La prima guerra del football
Negli anni ’60 un intero popolo è di fronte ad una svolta che porta il nome di libertà: rotti i rapporti coloniali, finita l’oppressione europea e l’apartheid, l’Africa inspira a pieni polmoni un’aria nuova. Peccato che la durata di quel respiro si esaurirà presto a causa di conflitti interni tra Stati, presidenti fantoccio spalleggiati da continue rivoluzioni armate, guerre di etnia e - non ultima - la povertà. In mezzo a tutto ciò, un reporter ad inizi carriera, proveniente da una repubblica socialista malvista dalle nazioni africane, lascia il suo paese per raccontare all’impaurito lettore europeo le svolte presidenziali avvenute in Ghana, l’omicidio di Lumumba in Congo, il razzismo presente in Sudafrica e il colpo di stato algerino. Tornato in patria Kapuscinski avrà giusto il tempo di interrogarsi sulla noia di una vita costretta alla scrivania, prima di decidere di ripartire per un nuovo continente: l’aspetta l’America del sud, con la sua folle guerra tra Honduras e Salvador scatenata da una partita di calcio tra le due nazionali…

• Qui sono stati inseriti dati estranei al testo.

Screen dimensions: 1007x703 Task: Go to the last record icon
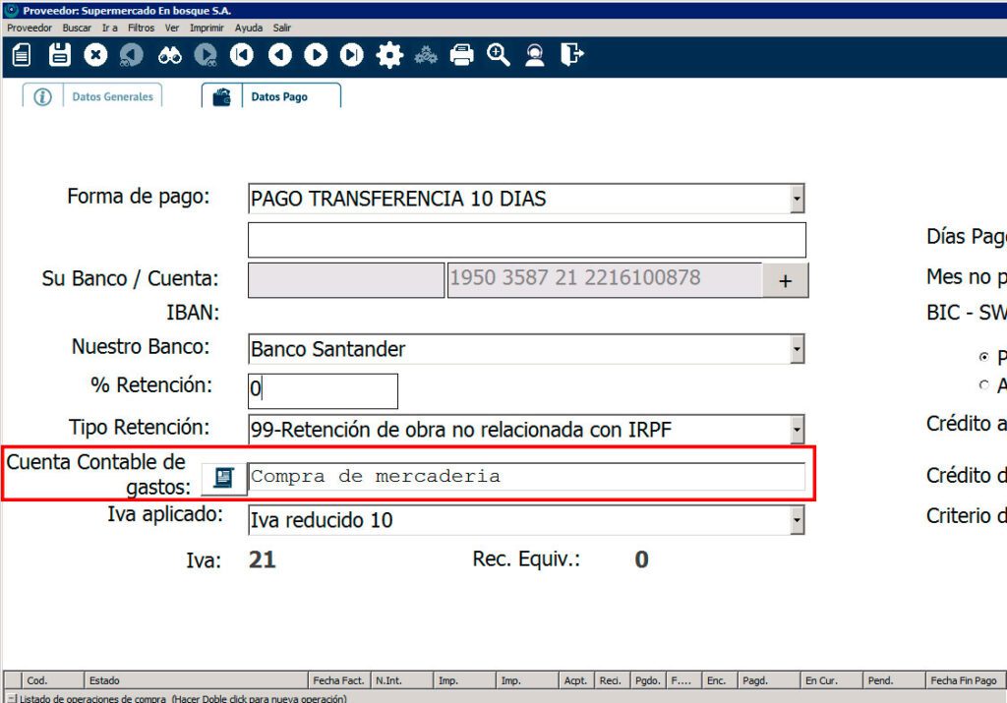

L’opera contribuisce a svelare la personalità di Ryszard Kapuscinski, raccontandone gli esordi come brillante reporter che ha saputo unire l’immagine del giornalista “carta e penna” a quella - ormai demodé - dell’inviato in prima linea armato di coraggio. Come quel Barzini che all’inizio del secolo scorso percorse la distanza Pechino - Parigi a cavallo di un’Itala dispersa tra steppe Mongole, Kapuscinski possedeva quell’amabile malattia per il reportage, il pericolo, il viaggio, la sofferenza, la realtà prima vissuta e solo poi raccontata. Restiamo così letteralmente folgorati dalle narrazioni dei suoi arresti, pestaggi, morti scampate, fughe dalla guerriglia armata africana e follie al fronte honduregno. A tutto ciò si deve sommare la particolarità di un libro tripartito che, se da un lato viene letto come un reportage “nudo e crudo”, ha per altri versi le caratteristiche di un saggio storico che ricostruisce gli eventi dell’Africa anni ’60 e - con corsivo nel testo - capitoli che vanno a formare una sorta di memorandum personale dell’autore.